The highest restaurant mislabelling rates – ranging from 40% to 50% – were in Spain, Iceland, Finland and Germany. Fish such as dusky grouper (“mero”) and butterfish were among the species most frequently mislabelled, while for pike perch, sole, bluefin and yellowfin tuna, there was a 50% chance customers did not get what they had ordered.
Sometimes fish are substituted with similar species – one type of tuna for another, for example. Often, however, the replacement is an entirely different species.
A very common stand-in is little known and inexpensive shark catfish, or pangasius. This group of fish is widely farmed in Vietnam and Cambodia, and has a similar taste and texture to other whitefish, such as cod, sole and haddock.
Other substitutions are more unsettling. For example, mixed seafood products such as prawn balls bought in Singapore markets recorded a mislabelling rate of 38.5%. The prawn balls repeatedly contained pig DNA, researchers found.
And in China, 153 roasted fish fillet products from 30 commercial brands bought at local markets were tested to reveal “an alarming misrepresentation rate of at least 58%”, including some substitutions from the deadly pufferfish family.
Substituted fish can pose health risks. One frequent substitute for some varieties of tuna is escolar, a hard-to-digest oilfish. Others have unique parasites that may threaten health. Still others are less nutritious: when tilapia is a stand-in for red snapper, people are eating a fish with lower levels of nutrients, including lower omega-3 polyunsaturated fatty acids.

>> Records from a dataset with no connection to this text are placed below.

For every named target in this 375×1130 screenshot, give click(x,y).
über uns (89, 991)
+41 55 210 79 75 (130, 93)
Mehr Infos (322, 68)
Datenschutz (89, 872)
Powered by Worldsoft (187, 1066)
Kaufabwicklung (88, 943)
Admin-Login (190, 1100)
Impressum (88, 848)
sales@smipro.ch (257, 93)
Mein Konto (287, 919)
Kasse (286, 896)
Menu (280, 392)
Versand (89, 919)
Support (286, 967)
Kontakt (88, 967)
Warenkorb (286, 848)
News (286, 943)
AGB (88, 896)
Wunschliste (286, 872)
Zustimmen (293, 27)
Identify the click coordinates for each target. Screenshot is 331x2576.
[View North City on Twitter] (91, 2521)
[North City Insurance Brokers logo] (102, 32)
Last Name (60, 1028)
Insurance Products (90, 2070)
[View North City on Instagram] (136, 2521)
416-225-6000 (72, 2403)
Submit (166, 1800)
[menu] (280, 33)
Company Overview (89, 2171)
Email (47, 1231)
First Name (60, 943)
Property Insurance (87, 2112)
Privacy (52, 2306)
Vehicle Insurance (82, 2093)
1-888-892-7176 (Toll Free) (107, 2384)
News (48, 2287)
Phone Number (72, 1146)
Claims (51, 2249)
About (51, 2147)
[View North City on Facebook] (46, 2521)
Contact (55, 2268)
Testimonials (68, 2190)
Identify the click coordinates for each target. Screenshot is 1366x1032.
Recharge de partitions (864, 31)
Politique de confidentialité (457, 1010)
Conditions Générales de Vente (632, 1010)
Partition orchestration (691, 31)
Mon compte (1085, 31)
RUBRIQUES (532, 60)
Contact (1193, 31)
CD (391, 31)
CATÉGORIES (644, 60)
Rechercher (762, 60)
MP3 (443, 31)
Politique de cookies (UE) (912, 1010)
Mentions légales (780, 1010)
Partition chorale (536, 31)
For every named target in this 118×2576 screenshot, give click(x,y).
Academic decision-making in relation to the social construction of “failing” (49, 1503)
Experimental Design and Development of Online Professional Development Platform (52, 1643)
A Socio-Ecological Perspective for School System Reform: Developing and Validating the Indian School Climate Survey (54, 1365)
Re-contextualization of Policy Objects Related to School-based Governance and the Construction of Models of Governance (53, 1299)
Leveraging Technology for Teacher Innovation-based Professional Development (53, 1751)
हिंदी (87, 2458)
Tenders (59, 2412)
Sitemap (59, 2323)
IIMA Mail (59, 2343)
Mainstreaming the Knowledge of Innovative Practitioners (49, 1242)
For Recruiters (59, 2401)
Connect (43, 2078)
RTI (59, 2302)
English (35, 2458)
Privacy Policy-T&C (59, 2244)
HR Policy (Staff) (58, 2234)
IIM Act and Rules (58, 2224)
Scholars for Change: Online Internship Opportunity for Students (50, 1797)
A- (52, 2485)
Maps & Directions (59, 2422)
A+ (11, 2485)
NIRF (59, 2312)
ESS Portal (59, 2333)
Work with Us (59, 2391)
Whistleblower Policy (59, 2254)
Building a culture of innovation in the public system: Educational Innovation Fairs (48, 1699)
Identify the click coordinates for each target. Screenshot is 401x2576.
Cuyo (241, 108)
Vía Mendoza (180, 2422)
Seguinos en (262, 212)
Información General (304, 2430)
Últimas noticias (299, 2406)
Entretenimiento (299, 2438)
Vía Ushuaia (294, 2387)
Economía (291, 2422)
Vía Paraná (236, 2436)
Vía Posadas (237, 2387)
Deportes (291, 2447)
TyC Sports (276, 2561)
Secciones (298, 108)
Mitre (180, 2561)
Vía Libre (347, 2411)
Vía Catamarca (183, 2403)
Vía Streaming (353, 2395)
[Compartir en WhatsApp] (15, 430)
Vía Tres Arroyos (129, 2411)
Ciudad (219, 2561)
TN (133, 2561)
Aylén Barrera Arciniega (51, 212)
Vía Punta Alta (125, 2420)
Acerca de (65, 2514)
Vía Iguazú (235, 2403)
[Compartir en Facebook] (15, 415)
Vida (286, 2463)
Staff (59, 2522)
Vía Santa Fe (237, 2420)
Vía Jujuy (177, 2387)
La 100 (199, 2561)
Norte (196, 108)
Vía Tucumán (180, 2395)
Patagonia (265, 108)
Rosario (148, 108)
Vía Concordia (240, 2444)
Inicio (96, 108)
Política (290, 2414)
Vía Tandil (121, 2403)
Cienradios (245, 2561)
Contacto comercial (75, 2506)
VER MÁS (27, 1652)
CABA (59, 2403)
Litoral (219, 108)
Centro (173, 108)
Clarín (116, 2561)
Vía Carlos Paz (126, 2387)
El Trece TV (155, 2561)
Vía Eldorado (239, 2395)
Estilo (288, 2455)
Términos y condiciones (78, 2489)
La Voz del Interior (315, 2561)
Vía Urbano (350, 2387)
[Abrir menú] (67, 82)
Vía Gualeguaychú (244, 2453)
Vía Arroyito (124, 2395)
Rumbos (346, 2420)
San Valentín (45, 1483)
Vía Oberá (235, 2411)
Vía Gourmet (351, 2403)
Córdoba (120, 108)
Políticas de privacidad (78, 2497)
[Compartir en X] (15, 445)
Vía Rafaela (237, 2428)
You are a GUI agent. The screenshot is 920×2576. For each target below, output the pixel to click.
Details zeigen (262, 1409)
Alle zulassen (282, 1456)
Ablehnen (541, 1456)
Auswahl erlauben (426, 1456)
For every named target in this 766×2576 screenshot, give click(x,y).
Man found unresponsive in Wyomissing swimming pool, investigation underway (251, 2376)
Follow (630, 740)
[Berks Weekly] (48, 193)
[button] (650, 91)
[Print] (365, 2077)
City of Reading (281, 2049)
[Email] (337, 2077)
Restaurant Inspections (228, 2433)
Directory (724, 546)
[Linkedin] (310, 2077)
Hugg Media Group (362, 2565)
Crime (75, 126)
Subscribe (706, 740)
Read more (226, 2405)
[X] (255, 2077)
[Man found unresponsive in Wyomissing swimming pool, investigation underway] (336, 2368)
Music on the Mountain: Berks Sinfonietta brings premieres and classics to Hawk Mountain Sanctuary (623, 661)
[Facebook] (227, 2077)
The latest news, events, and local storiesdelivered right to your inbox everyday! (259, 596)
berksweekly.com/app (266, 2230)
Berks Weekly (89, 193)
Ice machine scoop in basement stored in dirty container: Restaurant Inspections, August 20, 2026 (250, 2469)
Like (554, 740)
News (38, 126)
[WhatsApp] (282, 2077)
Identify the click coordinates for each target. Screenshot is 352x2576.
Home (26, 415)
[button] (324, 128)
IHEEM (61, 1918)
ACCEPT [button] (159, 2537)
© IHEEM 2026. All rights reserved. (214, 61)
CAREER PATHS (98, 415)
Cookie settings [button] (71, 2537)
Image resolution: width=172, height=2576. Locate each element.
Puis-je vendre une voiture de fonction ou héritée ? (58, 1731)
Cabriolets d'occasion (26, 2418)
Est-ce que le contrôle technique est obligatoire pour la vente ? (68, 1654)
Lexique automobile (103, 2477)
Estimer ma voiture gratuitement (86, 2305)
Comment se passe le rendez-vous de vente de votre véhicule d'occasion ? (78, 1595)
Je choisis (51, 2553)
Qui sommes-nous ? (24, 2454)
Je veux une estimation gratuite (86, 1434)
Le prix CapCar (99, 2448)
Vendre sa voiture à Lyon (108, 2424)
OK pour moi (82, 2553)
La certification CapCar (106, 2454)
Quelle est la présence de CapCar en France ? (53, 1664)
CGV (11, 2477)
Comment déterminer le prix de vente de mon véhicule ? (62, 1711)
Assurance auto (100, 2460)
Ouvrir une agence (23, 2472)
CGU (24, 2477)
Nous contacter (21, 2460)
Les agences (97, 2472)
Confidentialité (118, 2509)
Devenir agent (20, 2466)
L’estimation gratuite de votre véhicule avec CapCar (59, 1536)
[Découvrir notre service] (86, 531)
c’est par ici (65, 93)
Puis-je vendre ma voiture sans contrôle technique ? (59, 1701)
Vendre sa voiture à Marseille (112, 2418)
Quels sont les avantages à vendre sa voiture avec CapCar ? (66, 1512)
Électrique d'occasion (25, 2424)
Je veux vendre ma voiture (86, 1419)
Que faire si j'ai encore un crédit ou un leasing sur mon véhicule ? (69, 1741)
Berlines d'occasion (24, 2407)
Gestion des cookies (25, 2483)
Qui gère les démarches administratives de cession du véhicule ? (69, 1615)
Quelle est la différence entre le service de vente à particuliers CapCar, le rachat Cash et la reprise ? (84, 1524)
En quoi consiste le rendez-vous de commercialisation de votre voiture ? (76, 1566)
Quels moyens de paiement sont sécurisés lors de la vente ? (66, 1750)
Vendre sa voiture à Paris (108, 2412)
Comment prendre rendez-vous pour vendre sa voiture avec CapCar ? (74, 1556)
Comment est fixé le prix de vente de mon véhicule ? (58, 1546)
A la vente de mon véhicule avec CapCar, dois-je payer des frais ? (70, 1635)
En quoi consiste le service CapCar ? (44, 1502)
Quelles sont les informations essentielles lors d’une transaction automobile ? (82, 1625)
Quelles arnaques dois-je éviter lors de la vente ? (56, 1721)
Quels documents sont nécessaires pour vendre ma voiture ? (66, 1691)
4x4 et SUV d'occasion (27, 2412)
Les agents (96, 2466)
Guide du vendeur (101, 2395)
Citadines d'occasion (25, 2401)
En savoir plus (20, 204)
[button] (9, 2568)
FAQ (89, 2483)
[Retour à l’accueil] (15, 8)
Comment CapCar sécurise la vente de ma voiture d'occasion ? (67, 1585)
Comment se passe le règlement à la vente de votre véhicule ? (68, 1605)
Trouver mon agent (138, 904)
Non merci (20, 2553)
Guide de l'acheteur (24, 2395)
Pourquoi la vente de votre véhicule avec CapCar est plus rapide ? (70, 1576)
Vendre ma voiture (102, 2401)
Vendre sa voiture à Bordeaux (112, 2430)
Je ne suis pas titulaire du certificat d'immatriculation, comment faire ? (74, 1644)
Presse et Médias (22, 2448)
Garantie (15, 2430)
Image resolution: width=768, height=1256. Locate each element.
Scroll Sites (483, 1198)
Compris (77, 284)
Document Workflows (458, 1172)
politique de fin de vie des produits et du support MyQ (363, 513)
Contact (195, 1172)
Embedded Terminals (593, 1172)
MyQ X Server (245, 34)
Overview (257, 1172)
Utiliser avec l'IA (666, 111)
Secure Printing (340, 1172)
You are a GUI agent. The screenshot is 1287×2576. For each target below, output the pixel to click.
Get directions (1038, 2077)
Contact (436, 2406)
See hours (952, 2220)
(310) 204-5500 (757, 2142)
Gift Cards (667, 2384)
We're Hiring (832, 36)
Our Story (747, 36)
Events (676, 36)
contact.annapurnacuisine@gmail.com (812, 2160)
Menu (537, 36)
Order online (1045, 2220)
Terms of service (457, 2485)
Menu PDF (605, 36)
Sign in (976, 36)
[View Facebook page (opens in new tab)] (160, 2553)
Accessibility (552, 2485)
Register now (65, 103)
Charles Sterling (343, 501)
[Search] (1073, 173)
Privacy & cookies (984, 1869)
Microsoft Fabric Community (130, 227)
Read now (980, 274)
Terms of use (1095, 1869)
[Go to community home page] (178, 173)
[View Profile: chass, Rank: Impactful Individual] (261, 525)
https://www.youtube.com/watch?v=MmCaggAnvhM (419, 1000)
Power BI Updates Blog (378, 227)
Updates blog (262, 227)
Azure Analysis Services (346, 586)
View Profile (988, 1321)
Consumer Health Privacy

Oceana, which has carried out nearly 20 investigations of its own into mislabelling, also did a global review in 2016 of 200 studies from 55 countries, which found that on average one in five fish sampled from fishmongers, supermarkets and restaurants were mislabelled.
The situation does not appear to be improving. In 2019, Oceana found 47% of the samples it tested from food retailers and restaurants in six Canadian cities were mislabelled.
There is considerable economic incentive to sell low-value fish in place of more popular and expensive species – and even more money to be made “laundering” illegally caught fish, says Rashid Sumaila, a fisheries economist at the Institute for the Oceans and Fisheries at the University of British Columbia.
Sumaila calculated in a 2020 study that between 8m and 14m tonnes of fish are caught illegally every year. “That’s like 15 to 20 million cows being stolen every year,” in terms of weight, he said.
“Fish laundering” is often linked to illegal, unreported and unregulated (IUU) catches by large “distant” fleets, in which foreign-flagged vessels operate off the coasts of Africa, Asia and South America. Often, the catches are processed on board large transshipment vessels, where mislabelling and mixing of legal and illegal fish is done in relative secret. The risk of getting caught is low because monitoring and transparency is weak along the seafood supply chain. “People can make a lot of money doing this,” said Sumaila.
Others lose out. Fish laundering results in an economic loss of $26bn–$50bn (£19bn–£36bn) a year, Sumaila’s study concluded, as illegal or fraudulently labelled fish undercuts the legal industry, making it difficult for honest players to compete. “It’s very corrosive,” he said. “If not stopped, illegal fishing just grows.”